---------- Quoted passage

After a delicious meal there, we headed to the Danube to see some of the riverside. The view itself is another Unesco World Heritage site.


The next pictures are of the 'Shoes on the Danube Promenade' which is a memorial that honors the Jews who were killed by fascist Arrow Cross militiamen in Budapest during World War II. They were ordered to take off their shoes, and were shot at the edge of the water so that their bodies fell into the river and were carried away. It represents their shoes left behind on the bank. Sometimes the most simple things can have a very strong effect. The little childrens shoes were really heartbreaking..


We decided to cross the famous Széchenyi Chain Bridge and head up to Castle Hill where we could see Matthias Church and get some good views of the Pest side of the city. (The Buda and Pest side only joined in becoming Budapest in 1873)


The Hungarian Parliament Building


A distant view of St. Stephens Basilica


St. Matthias Church


Fishermans Bastion,which gets its name from the guild of fishermen that were responsible for defending that stretch of city walls in the Middle Ages. It is a viewing terrace, with lots of stairs and walking paths.


The next day we headed to the Central Market Hall a huge indoor market full of meat shops, produce stands and spice stands on the bottom floor and souveneir shops, restaurants and cafes on the top floor, again a really nice shopping experience and so much cool stuff!


Yup, those were cow tongue, stomach lining and also pigs feet, a small taste of the gross things we'll see in some of the asian markets, I was reading today about a stand in a Malaysian market that sells only pig penises ! barf!
As we were walking home we spotted Ice Bar Budapest and decided to give it a try! Total tourist trap I know , but it was only 3€ for the entry one drink and you got a hot mulled wine (only after you left of course, because it would melt the counter tops made of ice) haha. Everything inside including the cups, the walls, the chairs, were made of ice and there were some pretty amazing sculptures in there as well! It was a quick visit as we were freezing inside but interesting to see none the less :)


After we left there we got some beautiful views of the city at night, and we headed back through the Christmas market again, we watched some live music for a bit grabbed another mulled wine because its THAT good and headed home.


The next day we decided to do a walking tour and ended up being the only two that showed up which made for a great one-on-one guided tour with a great local girl, who took us around to some of the most historic areas of downtown, and gave us a really good background of the history of Budapest. She pointed out that the cities history in a nutshell is basically "destroyed, rebuilt, destroyed, rebuilt, destroyed rebuilt". It's hard to believe that so much of the city, including the monuments, bridges, churches, Buda Castle and the Parliament have been completely leveled 3 times in total. The first from the invasion of the Mongols in 1241, the second from the Turks in 1686, and lastly from the Germans in WWII. After spending the day with our guide Timea, she took us to a great little restaurant and we had yet another amazing Hungarian meal (one of my favorite cuisines so far) and on our way home, again caught some beautiful views of the city lit up at night. The first three pictures are of St. Stephens Basilica that I had pointed out earlier from a distance.

--------------------

◆ Objective 1 ◆
Reproduce the part of the Budapest travel post running from "We decided to cross" down to "Budapest in 1873)", word for word.

---------- Provided information

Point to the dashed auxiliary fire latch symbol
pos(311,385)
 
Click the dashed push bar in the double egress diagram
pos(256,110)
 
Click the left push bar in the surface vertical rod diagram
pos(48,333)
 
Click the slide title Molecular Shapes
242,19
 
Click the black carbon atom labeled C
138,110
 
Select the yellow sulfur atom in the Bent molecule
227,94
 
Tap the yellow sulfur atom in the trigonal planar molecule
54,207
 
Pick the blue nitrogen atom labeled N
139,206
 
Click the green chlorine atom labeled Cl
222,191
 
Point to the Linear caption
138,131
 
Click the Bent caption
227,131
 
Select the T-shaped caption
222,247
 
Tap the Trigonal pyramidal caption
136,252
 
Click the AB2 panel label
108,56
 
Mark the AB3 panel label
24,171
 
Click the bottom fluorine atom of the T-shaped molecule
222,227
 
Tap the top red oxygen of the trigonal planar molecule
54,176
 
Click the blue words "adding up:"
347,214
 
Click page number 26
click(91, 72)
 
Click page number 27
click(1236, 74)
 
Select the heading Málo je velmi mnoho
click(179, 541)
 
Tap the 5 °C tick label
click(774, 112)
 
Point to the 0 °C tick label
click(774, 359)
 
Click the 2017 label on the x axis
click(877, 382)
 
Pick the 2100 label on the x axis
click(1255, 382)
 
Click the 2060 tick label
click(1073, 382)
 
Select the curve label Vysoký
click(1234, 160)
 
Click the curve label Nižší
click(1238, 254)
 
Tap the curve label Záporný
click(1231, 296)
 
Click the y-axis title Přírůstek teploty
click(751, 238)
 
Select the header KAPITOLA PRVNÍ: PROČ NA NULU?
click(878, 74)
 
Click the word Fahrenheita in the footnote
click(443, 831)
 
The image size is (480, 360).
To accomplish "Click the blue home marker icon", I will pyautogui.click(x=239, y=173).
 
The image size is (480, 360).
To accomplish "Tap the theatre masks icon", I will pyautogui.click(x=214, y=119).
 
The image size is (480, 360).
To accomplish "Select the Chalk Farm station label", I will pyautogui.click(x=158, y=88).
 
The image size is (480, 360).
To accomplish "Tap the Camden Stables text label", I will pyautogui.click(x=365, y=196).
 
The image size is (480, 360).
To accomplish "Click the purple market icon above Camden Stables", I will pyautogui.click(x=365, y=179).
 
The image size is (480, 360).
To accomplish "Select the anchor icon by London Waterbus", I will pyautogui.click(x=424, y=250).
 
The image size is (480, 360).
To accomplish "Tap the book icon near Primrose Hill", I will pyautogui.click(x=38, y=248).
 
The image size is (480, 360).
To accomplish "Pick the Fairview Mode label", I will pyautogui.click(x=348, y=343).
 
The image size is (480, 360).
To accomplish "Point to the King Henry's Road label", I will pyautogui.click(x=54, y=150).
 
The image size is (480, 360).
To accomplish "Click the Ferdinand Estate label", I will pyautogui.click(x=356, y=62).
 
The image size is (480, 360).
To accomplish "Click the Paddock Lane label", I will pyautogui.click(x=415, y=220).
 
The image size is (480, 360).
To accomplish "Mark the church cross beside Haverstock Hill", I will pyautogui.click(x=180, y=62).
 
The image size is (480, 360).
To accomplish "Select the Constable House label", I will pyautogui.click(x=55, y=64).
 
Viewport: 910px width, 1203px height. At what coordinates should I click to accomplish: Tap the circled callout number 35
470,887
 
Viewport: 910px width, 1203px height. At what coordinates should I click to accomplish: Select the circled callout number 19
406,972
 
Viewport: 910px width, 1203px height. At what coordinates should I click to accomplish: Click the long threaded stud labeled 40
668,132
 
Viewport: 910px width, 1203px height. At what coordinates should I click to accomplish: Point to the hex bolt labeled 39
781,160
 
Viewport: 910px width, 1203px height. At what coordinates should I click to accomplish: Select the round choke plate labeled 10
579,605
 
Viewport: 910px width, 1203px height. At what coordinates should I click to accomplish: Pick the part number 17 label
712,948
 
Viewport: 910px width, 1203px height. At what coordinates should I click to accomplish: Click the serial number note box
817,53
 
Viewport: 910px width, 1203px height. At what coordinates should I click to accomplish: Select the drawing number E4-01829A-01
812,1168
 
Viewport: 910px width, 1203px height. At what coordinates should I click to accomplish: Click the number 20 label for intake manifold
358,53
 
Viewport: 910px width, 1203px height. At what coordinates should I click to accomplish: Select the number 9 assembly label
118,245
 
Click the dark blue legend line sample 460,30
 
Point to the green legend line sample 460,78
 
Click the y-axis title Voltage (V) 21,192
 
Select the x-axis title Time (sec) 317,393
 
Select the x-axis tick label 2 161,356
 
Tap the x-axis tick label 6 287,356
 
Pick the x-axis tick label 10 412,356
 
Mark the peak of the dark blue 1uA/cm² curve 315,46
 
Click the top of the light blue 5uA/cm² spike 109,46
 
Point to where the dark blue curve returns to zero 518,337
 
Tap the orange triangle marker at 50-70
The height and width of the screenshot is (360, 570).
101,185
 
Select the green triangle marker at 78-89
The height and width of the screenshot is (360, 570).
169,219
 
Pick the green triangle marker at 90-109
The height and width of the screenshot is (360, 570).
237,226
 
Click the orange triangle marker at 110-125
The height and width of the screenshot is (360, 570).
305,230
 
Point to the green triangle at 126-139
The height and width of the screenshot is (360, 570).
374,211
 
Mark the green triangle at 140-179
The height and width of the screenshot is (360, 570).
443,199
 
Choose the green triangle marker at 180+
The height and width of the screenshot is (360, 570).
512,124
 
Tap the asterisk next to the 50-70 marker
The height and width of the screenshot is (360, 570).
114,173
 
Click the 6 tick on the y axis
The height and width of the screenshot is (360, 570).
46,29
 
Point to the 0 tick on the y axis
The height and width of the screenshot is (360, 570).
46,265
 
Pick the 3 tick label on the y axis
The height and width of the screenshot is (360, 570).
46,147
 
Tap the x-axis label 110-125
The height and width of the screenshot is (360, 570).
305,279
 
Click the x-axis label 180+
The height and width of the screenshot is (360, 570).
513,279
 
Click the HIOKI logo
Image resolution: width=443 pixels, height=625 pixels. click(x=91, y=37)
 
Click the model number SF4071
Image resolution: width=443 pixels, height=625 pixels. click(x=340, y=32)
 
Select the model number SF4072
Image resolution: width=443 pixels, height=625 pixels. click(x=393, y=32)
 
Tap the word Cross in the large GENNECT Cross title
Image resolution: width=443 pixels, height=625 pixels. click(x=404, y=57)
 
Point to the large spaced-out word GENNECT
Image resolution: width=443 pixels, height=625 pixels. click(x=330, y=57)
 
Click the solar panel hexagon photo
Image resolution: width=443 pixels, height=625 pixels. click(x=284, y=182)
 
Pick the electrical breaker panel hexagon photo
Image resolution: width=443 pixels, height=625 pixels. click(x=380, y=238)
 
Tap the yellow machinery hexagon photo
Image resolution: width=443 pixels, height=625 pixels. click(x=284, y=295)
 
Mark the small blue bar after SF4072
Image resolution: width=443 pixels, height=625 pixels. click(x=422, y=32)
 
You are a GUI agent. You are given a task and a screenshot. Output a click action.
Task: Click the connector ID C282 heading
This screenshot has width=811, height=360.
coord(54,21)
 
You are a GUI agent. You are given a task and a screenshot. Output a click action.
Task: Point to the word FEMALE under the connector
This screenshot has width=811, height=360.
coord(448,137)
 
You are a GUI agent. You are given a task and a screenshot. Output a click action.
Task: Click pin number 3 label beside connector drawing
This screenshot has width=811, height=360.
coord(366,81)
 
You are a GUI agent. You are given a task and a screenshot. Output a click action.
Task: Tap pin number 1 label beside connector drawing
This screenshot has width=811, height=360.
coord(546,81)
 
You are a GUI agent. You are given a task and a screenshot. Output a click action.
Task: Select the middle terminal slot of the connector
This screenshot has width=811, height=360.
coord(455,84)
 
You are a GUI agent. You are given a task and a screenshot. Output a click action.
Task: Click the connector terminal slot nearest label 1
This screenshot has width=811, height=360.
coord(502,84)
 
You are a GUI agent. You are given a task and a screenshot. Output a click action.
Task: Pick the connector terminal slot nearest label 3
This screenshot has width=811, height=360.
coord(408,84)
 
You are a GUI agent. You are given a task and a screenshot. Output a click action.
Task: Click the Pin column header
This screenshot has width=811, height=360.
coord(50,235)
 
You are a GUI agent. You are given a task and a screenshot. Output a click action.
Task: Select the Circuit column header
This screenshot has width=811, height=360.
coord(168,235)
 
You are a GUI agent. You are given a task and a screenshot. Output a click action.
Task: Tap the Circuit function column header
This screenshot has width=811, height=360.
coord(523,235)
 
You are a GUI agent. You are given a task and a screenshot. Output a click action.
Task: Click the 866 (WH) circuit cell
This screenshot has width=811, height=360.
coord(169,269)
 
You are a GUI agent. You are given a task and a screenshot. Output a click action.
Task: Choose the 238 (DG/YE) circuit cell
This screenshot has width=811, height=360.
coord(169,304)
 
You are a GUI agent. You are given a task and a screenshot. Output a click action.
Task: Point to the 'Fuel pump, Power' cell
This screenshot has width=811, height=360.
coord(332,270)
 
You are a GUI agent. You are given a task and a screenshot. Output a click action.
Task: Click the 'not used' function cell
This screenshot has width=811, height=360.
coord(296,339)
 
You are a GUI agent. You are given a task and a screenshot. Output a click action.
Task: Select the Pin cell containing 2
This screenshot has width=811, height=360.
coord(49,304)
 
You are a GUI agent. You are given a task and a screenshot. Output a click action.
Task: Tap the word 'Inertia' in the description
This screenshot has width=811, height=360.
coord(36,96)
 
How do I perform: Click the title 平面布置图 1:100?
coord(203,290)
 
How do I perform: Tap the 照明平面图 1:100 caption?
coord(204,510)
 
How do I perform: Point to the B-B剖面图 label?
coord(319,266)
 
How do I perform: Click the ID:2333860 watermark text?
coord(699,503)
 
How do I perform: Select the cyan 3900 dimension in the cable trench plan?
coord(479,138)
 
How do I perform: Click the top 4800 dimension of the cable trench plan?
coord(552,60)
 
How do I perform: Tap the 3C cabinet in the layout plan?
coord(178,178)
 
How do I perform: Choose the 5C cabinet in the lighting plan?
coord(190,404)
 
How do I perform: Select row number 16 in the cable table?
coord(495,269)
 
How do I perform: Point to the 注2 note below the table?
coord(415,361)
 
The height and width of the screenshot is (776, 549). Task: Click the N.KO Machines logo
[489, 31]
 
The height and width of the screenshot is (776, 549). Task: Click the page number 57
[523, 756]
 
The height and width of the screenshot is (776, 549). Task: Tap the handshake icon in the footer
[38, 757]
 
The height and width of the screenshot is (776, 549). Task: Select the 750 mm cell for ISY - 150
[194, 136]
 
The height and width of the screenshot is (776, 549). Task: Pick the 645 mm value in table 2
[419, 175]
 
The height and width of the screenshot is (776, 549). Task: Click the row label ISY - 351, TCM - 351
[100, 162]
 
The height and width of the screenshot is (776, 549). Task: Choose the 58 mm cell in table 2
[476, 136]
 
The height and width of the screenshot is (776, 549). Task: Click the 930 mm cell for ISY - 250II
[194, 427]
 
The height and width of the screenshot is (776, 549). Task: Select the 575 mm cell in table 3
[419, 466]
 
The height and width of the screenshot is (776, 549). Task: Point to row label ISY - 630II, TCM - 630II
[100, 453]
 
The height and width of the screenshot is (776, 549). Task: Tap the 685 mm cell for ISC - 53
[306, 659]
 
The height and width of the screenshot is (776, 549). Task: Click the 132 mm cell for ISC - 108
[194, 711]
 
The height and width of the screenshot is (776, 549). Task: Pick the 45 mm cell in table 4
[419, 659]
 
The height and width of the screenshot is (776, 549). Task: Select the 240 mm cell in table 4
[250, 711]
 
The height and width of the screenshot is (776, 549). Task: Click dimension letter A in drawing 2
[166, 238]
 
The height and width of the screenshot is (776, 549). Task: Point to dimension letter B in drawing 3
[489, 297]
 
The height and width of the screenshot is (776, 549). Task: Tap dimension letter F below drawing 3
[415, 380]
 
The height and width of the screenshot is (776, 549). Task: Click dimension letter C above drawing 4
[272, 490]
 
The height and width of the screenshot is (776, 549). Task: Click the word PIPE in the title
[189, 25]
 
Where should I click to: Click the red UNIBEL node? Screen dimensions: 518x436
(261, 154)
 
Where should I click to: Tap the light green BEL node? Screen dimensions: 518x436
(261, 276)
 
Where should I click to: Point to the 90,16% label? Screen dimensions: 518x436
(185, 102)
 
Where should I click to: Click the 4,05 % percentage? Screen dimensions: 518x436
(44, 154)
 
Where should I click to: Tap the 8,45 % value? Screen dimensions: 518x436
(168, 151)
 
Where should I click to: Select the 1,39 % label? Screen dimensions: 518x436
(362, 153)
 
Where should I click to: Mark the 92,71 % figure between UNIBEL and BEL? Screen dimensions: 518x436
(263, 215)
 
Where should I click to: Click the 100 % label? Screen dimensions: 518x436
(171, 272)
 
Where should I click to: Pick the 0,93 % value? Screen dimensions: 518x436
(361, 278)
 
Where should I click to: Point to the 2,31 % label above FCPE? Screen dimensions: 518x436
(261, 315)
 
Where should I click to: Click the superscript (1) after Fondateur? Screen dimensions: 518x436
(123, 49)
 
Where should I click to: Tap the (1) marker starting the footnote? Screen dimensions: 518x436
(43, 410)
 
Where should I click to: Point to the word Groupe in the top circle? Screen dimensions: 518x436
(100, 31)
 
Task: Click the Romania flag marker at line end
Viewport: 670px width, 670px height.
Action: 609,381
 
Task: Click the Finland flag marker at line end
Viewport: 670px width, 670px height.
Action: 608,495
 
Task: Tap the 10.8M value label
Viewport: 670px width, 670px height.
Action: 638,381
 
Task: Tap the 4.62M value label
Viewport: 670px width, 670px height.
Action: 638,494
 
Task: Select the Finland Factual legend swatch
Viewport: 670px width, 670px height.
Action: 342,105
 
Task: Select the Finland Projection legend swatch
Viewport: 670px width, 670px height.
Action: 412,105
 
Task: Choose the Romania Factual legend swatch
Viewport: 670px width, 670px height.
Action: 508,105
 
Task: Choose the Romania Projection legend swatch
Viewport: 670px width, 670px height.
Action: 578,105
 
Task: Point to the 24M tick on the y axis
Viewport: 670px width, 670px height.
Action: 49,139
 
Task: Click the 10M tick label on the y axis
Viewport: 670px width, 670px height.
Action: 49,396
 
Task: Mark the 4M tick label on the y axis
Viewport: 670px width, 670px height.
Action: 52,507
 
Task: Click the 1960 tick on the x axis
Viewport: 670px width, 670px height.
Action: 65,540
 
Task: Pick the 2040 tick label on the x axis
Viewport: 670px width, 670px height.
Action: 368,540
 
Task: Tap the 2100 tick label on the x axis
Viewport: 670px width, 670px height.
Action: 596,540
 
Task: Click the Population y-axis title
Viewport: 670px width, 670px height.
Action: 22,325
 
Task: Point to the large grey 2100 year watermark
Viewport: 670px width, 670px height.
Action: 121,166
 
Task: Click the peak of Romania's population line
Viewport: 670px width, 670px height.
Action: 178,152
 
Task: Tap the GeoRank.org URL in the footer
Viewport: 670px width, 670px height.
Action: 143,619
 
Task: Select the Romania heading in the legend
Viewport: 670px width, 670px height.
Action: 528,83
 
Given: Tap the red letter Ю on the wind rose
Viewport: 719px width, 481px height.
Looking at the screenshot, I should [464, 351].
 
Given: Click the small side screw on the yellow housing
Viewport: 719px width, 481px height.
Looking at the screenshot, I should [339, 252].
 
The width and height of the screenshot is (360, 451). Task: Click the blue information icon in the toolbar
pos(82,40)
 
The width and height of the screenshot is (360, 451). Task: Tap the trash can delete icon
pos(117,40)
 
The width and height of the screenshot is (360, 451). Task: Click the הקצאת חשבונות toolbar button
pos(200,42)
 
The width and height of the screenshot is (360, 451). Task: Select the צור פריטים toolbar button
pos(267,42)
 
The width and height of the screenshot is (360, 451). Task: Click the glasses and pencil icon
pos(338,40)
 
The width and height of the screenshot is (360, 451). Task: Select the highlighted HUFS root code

--------------------

◆ Objective 2 ◆
In the entries, everything from the first line down to the line containing "click(443, 831)", swap "caption" for "title" and leave the rest unchanged. Give back only those lines.

◆ Exercise answer 1 ◆
We decided to cross the famous Széchenyi Chain Bridge and head up to Castle Hill where we could see Matthias Church and get some good views of the Pest side of the city. (The Buda and Pest side only joined in becoming Budapest in 1873)

◆ Exercise answer 2 ◆
Point to the dashed auxiliary fire latch symbol
pos(311,385)
 
Click the dashed push bar in the double egress diagram
pos(256,110)
 
Click the left push bar in the surface vertical rod diagram
pos(48,333)
 
Click the slide title Molecular Shapes
242,19
 
Click the black carbon atom labeled C
138,110
 
Select the yellow sulfur atom in the Bent molecule
227,94
 
Tap the yellow sulfur atom in the trigonal planar molecule
54,207
 
Pick the blue nitrogen atom labeled N
139,206
 
Click the green chlorine atom labeled Cl
222,191
 
Point to the Linear title
138,131
 
Click the Bent title
227,131
 
Select the T-shaped title
222,247
 
Tap the Trigonal pyramidal title
136,252
 
Click the AB2 panel label
108,56
 
Mark the AB3 panel label
24,171
 
Click the bottom fluorine atom of the T-shaped molecule
222,227
 
Tap the top red oxygen of the trigonal planar molecule
54,176
 
Click the blue words "adding up:"
347,214
 
Click page number 26
click(91, 72)
 
Click page number 27
click(1236, 74)
 
Select the heading Málo je velmi mnoho
click(179, 541)
 
Tap the 5 °C tick label
click(774, 112)
 
Point to the 0 °C tick label
click(774, 359)
 
Click the 2017 label on the x axis
click(877, 382)
 
Pick the 2100 label on the x axis
click(1255, 382)
 
Click the 2060 tick label
click(1073, 382)
 
Select the curve label Vysoký
click(1234, 160)
 
Click the curve label Nižší
click(1238, 254)
 
Tap the curve label Záporný
click(1231, 296)
 
Click the y-axis title Přírůstek teploty
click(751, 238)
 
Select the header KAPITOLA PRVNÍ: PROČ NA NULU?
click(878, 74)
 
Click the word Fahrenheita in the footnote
click(443, 831)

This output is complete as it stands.